Já emergia, também nessa época, uma estilização própria e um original recurso à rítmica tradicional que haveria de ser marcante nas obras seguintes. Os tempos mudavam, é certo, e Portugal reconstruia com os pés a sua identidade, varrendo o passado colonial e imperial para baixo do tapete. Seriámos, agora, enterrado definidamente o decrépito império, um país moderno, europeu, cosmopolita, “regressado” ao seu território original, embora nunca enfrentando a própria narrativa herdada da ditadura — do elogio acrítico da expansão do estado português ao colonialismo, da epopeia acrítica das descobertas ao lusotropicalismo como elementos fundamentais da nossa história e identidade. Era, então, também o tempo do emergente nacionalismo pop, anunciando “bravas danças dos heróis” e vaticinando que dos fracos não rezaria a história. Tudo com muita cor e amor, modernaço e cintilante, quase mesmo inebriante, não fosse obra de Fausto introduzir um pauzinho na engrenagem triunfante, operando como um contraponto estético e narrativo, e vinculando uma intenção, relativamente solitária à época, em abordar a complexidade do passado e das suas heranças, as ilusões e as suas tragédias, as suas esperanças e desventuras. Fê-lo, logo em 1979, com História de Viageiros, onde na cobiçada Nau Catrineta se deitava à sorte quem se haveria de comer para matar a fome. Uma aproximação, diríamos, para o que veio a suceder em 1982, onde o seu gesto ganhou um verdadeiro alcance com a edição de Por Este Rio Acima, uma das obras mais marcantes da história musical.

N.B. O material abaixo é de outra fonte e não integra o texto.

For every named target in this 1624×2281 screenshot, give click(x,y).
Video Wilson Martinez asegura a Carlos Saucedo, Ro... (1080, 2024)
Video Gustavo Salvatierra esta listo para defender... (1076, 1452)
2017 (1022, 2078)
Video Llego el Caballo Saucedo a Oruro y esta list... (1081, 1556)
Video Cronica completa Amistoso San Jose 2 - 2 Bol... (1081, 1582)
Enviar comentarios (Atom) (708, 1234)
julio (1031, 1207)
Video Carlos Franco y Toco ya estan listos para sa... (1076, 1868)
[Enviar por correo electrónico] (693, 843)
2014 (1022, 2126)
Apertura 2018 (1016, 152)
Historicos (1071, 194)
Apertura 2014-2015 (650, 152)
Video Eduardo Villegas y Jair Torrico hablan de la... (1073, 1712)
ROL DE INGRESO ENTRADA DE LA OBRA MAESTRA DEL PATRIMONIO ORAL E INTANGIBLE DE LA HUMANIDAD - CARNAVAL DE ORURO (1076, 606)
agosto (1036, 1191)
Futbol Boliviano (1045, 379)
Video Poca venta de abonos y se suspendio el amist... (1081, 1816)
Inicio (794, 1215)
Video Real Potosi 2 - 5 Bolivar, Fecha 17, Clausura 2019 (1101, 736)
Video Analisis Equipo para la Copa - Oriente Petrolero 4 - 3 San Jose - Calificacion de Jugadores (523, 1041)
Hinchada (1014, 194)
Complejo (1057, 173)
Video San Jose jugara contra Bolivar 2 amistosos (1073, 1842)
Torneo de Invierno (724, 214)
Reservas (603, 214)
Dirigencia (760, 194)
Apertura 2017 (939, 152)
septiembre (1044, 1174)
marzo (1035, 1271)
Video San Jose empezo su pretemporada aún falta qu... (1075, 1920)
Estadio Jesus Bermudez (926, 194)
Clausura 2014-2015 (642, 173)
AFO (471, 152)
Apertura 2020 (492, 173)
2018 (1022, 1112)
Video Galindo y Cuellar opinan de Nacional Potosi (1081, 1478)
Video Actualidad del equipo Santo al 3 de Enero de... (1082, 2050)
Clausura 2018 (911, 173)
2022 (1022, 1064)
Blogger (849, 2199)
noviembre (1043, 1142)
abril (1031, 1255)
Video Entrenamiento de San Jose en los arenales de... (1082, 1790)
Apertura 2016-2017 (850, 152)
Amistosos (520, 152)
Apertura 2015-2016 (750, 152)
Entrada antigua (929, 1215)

Partindo das Peregrinações, de Fernão Mendes Pinto — um livro que lhe tirou o sono — e de muitas outras fontes (Bernardo Gomes de Brito, Cadamostro, Diogo Eanes de Azurara, Silva Porto, entre outros) desafiou uma outra narrativa em torno história da expansão portuguesa, assumindo a sua complexidade, rompendo com a epopeia gloriosa e militar, e acrescentando outras camadas a uma história que, mesmo sendo contada a partir do ponto vista português, sempre foi avessa à propaganda nacionalista. Gravado com Júlio Pereira, Pedro Caldeira Cabral, Rão Kyao e Eduardo Paes Mamede, o disco ganhou relevância não só pelo que representou como gesto de intervenção narrativa sobre a história, e, portanto, sobre o presente, como também pela sua inventiva estilização, articulando a narrativa poética aos padrões rítmicos tradicionais, da chula ao malhão, do vira ao corridinho, reconfigurados em composições, arranjos e harmonizações que definiram uma estética que articulou a entoação vocal, a centralidade poético-narrativa e a prosódia do baile mandado, intensificando a intenção expressiva da música.
À aclamação desse trabalho, hoje considerado um dos marcos fundamentais da música portuguesa, irá suceder-se o segundo gesto artístico de uma trilogia, Crónicas da Terra Ardente (1994), infelizmente menos estudado, desta feita inspirado sobretudo na História Trágico-Marítima, de Bernardo Gomes de Brito, e de onde emergiram impressionantes temas como “A Chusma Salva-se Assim”, “Gargalham Muito as Sarracenas”, “Os Soldados de Baco”, “Pela Fome Comidos”, sem esquecer a irresistível delicadeza da “Todo Este Céu”.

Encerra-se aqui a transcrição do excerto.